╭─ Given data

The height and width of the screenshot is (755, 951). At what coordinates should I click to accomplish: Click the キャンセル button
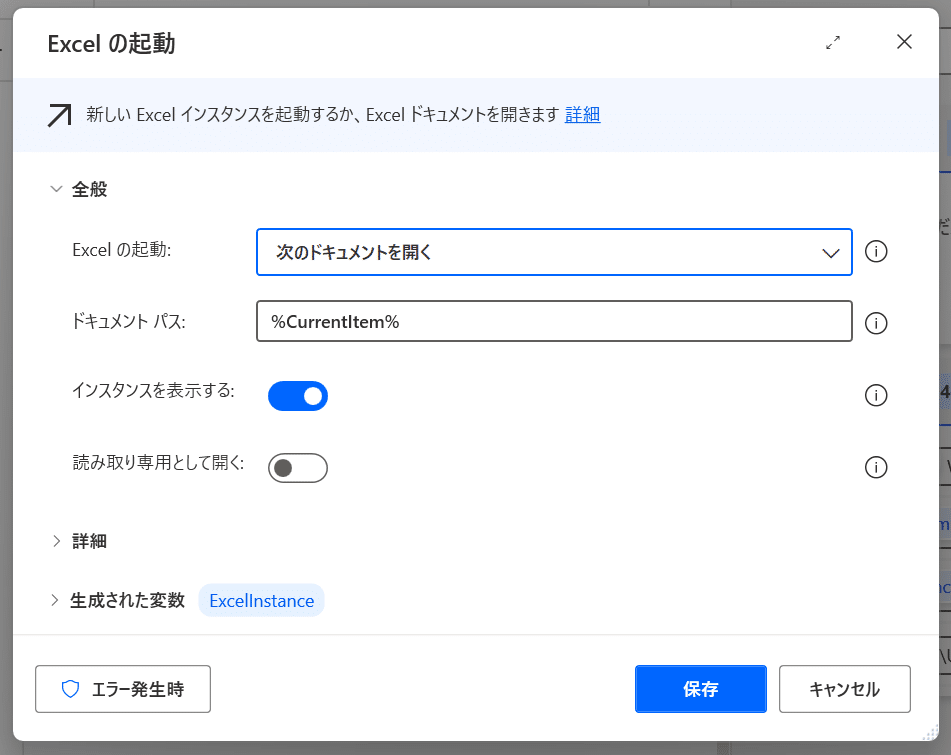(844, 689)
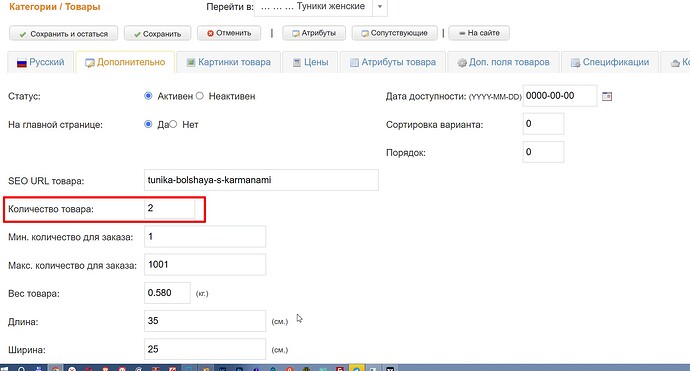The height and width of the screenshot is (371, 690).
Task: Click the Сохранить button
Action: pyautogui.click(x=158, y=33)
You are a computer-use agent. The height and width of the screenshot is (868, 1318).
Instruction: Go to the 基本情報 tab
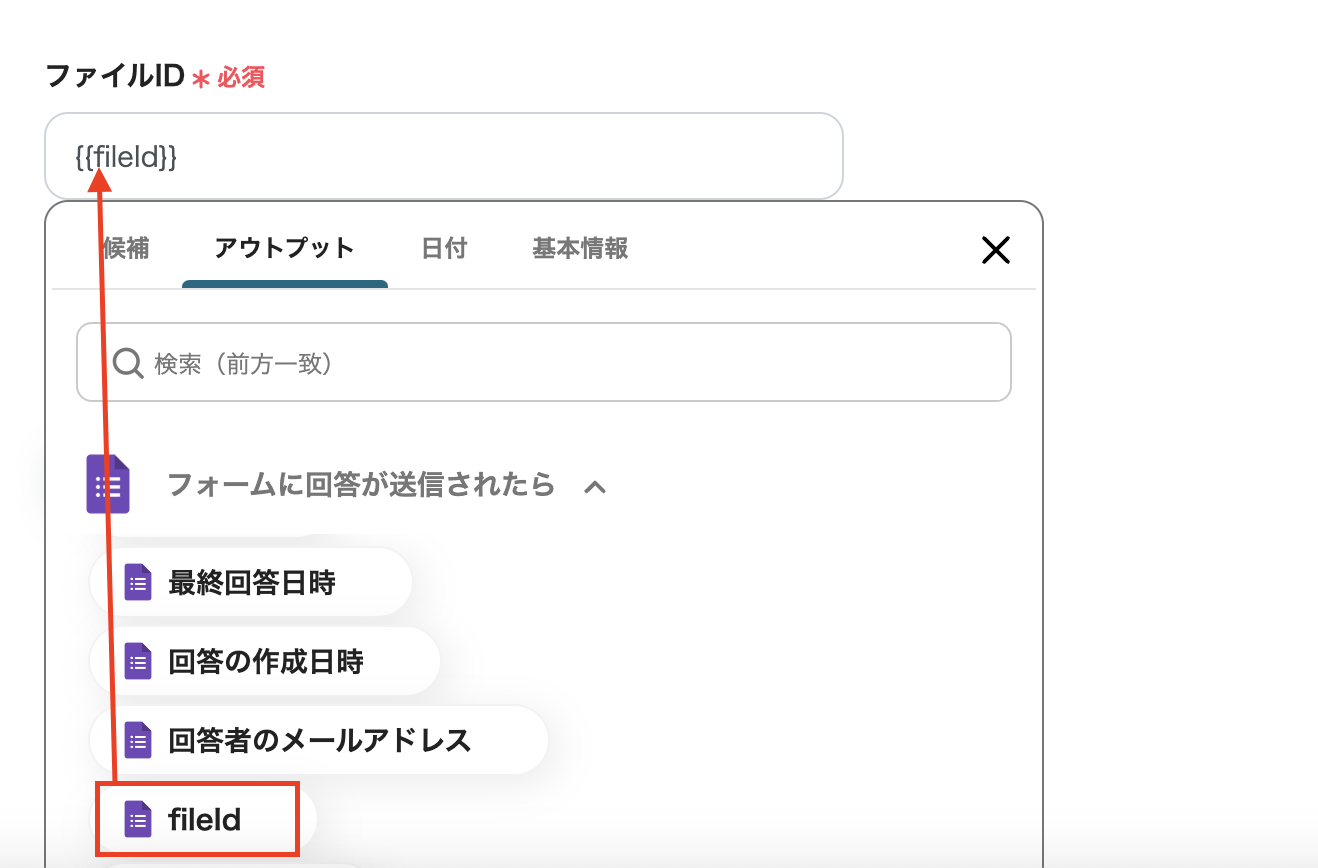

╰─

*Task goal*: All entries should be reproduced exactly; no picture belongs in the result.

*Exercise solution*:
The height and width of the screenshot is (755, 951). At what coordinates should I click to accomplish: Click the キャンセル button
(844, 689)
The height and width of the screenshot is (371, 690).
Task: Click the Сохранить button
Action: pyautogui.click(x=158, y=33)
You are a computer-use agent. The height and width of the screenshot is (868, 1318).
Instruction: Go to the 基本情報 tab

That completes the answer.